April 21, 2003 -- An "unexpectedly high rate" of genetic abnormalities likely causes a non-inherited form of Lou Gehrig's disease, known medically as ALS or amyotrophic lateral sclerosis.
That's the report from a group of German scientists published in the April 22 issue of Neurology.
Up to 10% of Lou Gehrig's disease cases are hereditary, and several genes have been linked with it. In sporadic or non-hereditary ALS, researchers have identified several genetic risk factors, but they do not fully understand the role genetics play in the disease.
In this study, researchers examined the chromosomes of 85 people with sporadic ALS. Five people had "chromosomal rearrangements" -- 6% of the group, reports lead author Thomas Meyer, MD, of Charite University Hospital in Berlin.
The normal rate of these particular types of chromosomal abnormalities in healthy people is up to .1%, so this is a high rate for people with Lou Gehrig's disease, Meyer explains in a news release. "It's very unlikely that these two conditions could appear together that often and not be related," he says.

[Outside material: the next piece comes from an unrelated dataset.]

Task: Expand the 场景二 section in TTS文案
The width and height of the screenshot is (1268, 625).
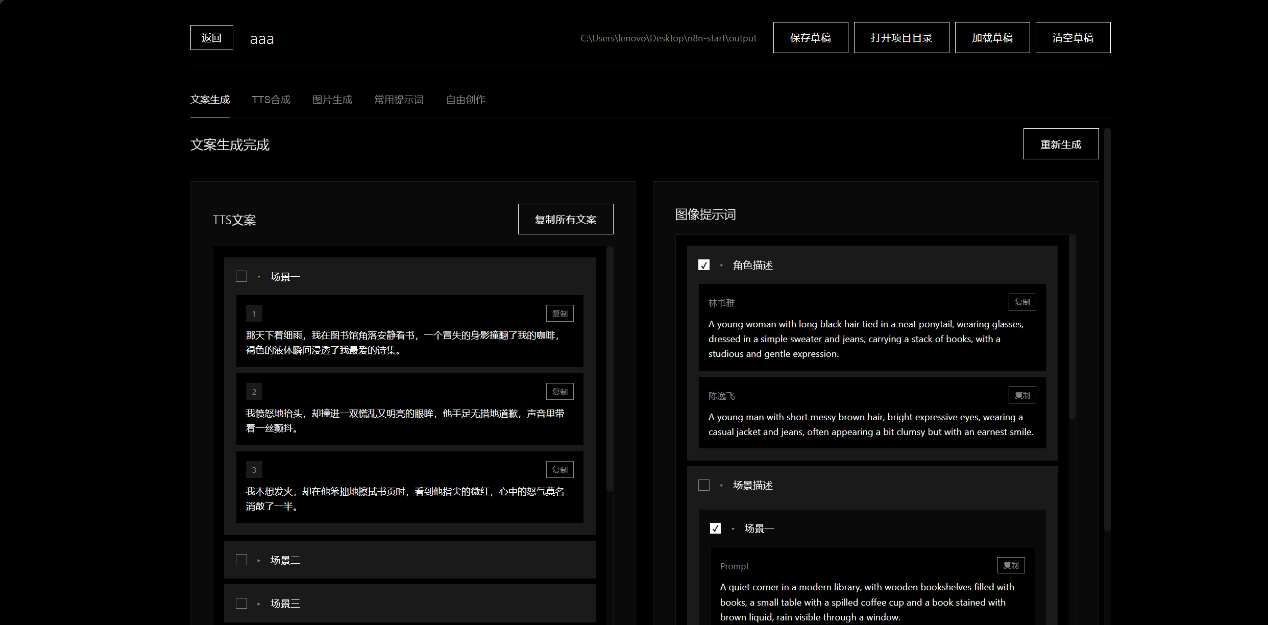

It's still not known how the chromosomal rearrangements contribute to ALS, he says. "They may result in the disruption or alteration of susceptibility genes that haven't been identified yet."
Also, an unknown underlying mechanism may promote the development of these chromosomal abnormalities.
When family members of these patients were tested, four out of five had the same chromosomal abnormality but showed no symptoms of Lou Gehrig's disease.
Three of the family members were older -- in their 60s and 70s. This suggests that more than one factor may be necessary for ALS to manifest itself, likely environmental factors, says Meyer.